Assignment
Scan the data below and copy each line where "Collapse" occurs.

┄┄┄┄┄┄┄┄┄┄

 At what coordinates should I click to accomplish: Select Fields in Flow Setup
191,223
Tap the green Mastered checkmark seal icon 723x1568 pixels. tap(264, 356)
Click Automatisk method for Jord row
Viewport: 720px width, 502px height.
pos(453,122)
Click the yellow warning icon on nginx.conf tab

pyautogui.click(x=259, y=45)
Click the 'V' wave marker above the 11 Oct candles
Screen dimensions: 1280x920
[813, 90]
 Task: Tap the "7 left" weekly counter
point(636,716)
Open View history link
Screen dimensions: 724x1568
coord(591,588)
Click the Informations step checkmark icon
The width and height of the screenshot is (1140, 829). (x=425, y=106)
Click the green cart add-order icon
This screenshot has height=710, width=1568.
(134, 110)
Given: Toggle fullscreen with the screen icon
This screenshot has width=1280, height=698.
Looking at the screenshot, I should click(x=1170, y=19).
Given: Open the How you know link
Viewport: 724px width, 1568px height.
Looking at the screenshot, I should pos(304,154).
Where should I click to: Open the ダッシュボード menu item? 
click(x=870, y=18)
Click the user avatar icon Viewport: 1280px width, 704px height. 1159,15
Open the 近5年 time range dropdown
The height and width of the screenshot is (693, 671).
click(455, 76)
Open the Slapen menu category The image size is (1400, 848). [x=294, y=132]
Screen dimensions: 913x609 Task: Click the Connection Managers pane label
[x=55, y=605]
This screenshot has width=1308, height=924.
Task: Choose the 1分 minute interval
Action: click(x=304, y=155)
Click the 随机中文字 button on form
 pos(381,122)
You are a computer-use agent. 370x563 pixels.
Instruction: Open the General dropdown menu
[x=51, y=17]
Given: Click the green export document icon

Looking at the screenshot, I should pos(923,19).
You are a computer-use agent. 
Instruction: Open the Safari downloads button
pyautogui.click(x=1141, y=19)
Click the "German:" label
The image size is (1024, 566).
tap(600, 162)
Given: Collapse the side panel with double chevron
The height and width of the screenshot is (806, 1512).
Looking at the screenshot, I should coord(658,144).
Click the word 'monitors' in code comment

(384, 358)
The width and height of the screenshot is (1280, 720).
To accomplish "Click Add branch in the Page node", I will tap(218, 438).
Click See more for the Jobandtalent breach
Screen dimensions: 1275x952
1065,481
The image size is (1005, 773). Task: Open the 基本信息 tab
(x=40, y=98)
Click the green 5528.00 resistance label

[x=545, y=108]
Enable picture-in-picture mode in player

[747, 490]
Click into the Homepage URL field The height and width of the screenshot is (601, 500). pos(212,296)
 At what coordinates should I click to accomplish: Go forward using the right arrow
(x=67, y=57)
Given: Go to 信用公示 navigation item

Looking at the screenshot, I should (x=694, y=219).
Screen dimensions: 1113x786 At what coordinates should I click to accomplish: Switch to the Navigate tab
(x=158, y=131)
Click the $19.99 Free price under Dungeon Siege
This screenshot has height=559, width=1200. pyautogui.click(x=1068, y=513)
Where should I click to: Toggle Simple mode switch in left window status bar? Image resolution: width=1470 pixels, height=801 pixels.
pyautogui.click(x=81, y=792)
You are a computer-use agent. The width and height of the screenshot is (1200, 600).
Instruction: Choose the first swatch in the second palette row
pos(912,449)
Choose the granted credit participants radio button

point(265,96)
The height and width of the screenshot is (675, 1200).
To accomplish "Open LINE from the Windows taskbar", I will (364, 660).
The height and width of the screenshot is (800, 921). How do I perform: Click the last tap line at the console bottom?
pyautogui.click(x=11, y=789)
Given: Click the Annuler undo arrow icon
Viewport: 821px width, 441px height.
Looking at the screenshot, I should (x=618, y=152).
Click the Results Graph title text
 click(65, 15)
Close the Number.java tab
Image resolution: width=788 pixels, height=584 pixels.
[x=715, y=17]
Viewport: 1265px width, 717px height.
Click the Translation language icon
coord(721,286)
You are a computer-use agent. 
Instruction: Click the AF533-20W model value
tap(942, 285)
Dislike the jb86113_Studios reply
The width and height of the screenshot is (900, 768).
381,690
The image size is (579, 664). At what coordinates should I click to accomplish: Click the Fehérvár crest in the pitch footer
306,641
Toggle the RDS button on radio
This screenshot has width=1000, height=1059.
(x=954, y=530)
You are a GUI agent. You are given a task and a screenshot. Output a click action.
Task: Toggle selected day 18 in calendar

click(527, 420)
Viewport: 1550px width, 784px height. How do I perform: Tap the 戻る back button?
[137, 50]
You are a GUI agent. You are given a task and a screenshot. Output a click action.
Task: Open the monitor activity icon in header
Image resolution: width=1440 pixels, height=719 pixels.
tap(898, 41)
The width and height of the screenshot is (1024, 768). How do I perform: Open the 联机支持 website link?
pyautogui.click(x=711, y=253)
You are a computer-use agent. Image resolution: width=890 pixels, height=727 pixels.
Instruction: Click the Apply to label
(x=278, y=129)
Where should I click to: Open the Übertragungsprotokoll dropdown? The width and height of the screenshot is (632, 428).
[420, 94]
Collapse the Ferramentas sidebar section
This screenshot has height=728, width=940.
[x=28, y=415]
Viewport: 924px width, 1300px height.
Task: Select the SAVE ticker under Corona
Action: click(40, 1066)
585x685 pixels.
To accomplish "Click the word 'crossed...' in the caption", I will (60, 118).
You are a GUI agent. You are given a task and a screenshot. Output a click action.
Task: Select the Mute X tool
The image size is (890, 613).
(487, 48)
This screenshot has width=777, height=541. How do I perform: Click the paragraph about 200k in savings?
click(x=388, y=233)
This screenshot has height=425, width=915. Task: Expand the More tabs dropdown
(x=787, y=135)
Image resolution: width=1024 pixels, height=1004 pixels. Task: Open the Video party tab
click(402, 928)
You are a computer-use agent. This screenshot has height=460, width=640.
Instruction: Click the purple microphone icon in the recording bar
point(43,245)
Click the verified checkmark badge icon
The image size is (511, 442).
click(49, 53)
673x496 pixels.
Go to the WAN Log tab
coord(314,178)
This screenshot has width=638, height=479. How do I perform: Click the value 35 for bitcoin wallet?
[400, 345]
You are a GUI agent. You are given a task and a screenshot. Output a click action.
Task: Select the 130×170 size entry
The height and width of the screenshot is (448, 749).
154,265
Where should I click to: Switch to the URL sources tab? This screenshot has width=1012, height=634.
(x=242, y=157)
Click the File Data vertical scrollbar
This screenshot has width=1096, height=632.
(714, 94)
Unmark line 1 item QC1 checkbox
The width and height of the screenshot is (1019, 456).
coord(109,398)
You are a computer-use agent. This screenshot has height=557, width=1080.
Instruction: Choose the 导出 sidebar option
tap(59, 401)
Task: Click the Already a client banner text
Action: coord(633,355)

┄┄┄┄┄┄┄┄┄┄

Solution for this task
Given: Collapse the side panel with double chevron
Collapse the Ferramentas sidebar section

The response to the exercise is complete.